*Assignment*
Every line below from the one containing "Screenshot is 412x959." through the one containing "New Horizon School – Los Angeles (327, 60)" is to be printed exactly, with the pictures omitted.
======== Dataset excerpts
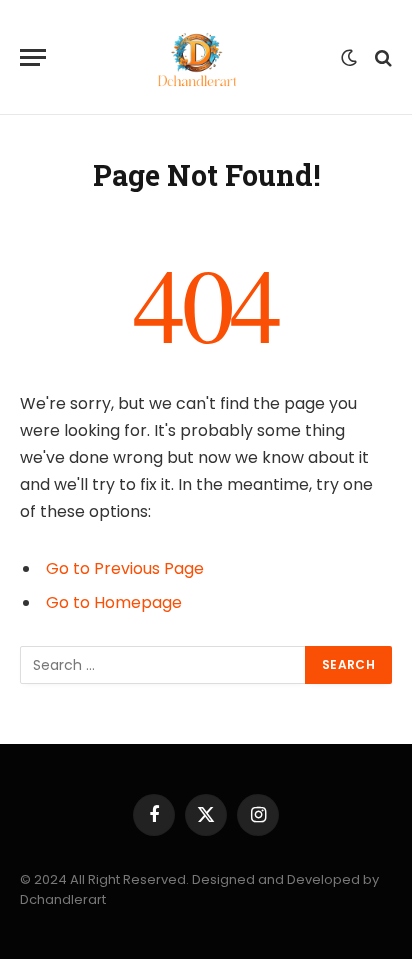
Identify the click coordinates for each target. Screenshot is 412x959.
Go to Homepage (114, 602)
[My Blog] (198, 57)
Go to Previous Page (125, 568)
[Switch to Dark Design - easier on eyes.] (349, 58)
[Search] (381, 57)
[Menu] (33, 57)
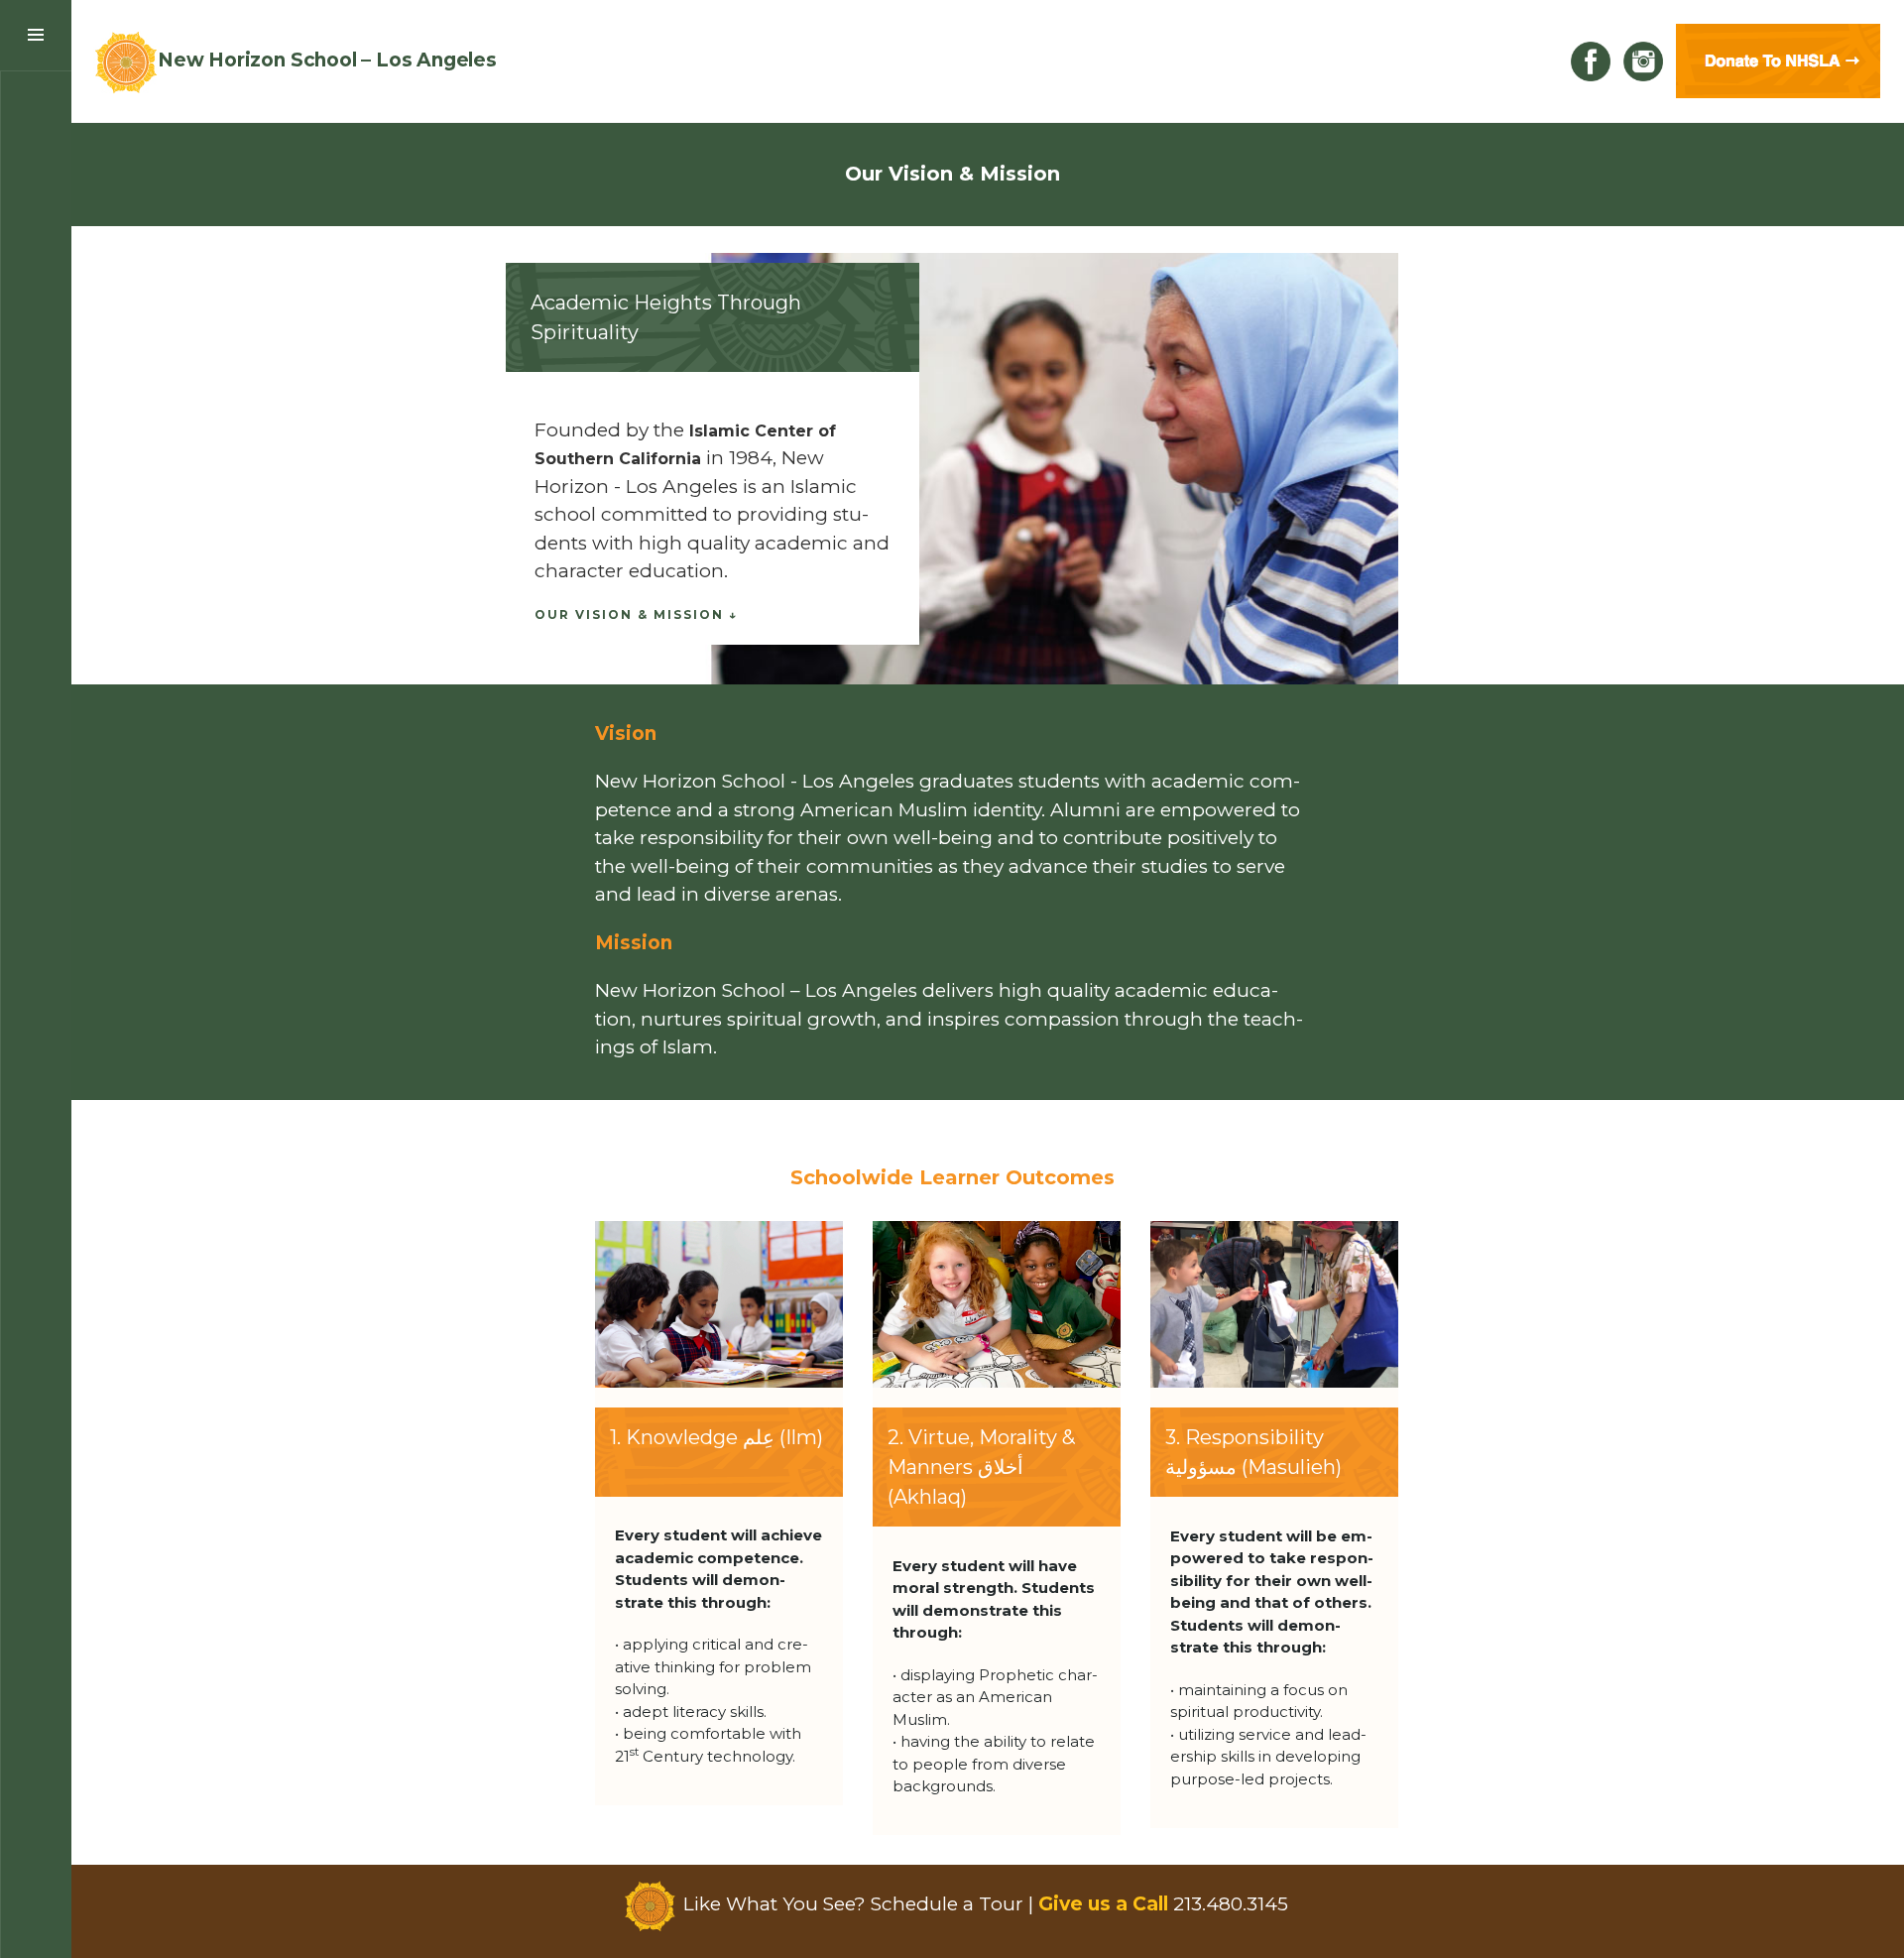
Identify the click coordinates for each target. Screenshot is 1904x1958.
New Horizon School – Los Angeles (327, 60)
================
======== Dataset excerpts
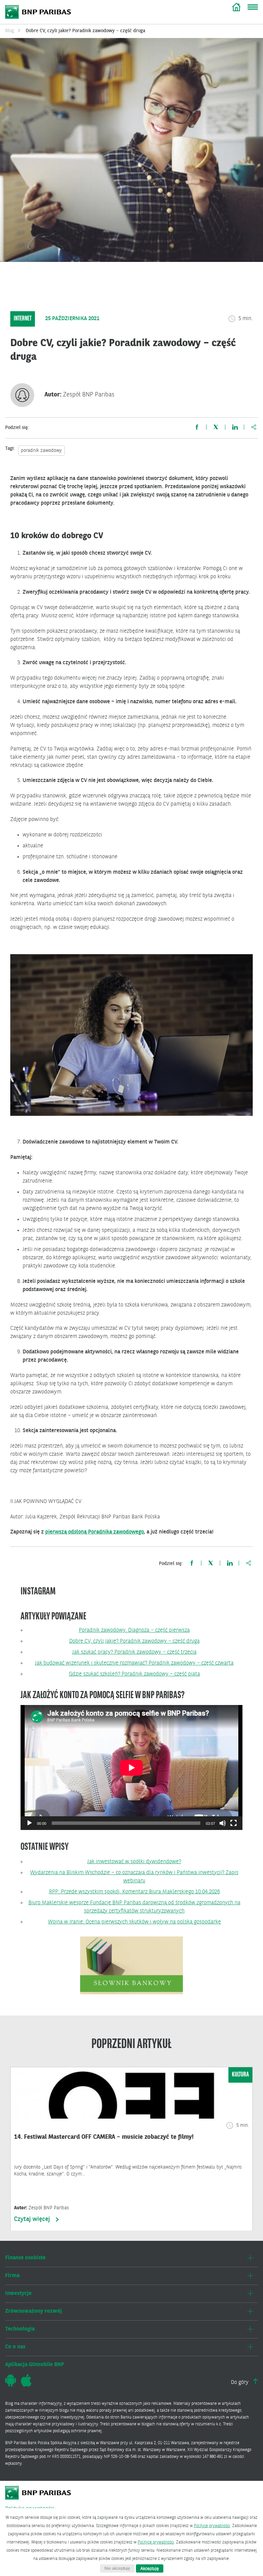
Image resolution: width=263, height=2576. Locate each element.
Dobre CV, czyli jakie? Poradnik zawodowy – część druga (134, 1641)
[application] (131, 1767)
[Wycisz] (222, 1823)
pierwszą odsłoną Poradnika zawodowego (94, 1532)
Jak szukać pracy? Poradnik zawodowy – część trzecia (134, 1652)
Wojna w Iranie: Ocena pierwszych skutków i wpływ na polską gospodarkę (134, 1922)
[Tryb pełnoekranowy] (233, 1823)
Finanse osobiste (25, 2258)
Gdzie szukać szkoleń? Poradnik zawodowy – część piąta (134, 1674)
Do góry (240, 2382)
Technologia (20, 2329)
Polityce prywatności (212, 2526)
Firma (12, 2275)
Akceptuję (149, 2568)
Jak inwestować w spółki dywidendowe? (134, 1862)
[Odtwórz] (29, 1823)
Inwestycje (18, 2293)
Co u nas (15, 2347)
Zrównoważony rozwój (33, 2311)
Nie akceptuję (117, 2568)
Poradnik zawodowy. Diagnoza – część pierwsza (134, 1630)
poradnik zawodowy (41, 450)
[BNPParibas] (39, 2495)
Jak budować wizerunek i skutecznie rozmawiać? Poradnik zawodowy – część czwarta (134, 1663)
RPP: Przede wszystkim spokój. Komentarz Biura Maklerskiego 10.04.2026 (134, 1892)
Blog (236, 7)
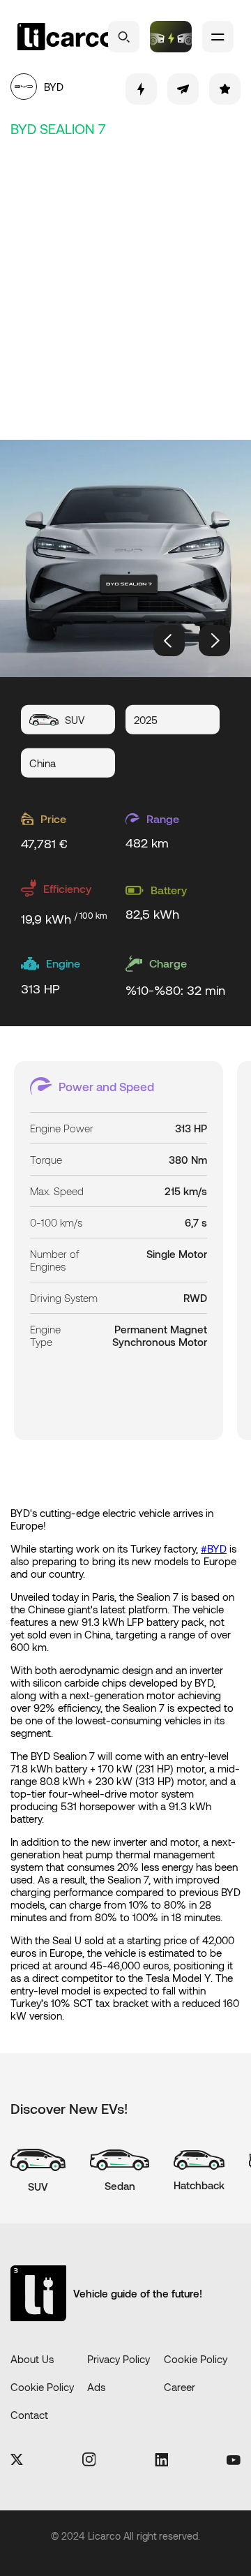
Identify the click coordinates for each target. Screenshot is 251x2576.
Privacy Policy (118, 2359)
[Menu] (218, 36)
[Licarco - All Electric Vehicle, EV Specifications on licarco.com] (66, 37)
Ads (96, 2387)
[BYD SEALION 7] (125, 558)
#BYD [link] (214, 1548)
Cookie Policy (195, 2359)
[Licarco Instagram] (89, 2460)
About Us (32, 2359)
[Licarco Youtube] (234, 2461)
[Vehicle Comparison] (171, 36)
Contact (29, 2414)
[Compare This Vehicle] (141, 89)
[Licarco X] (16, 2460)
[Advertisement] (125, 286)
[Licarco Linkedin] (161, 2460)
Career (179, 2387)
================
*Task response*
Identify the click coordinates for each target. Screenshot is 412x959.
Go to Homepage (114, 602)
[My Blog] (198, 57)
Go to Previous Page (125, 568)
[Switch to Dark Design - easier on eyes.] (349, 58)
[Search] (381, 57)
[Menu] (33, 57)
Identify the click coordinates for each target. Screenshot is 1904x1958.
New Horizon School – Los Angeles (327, 60)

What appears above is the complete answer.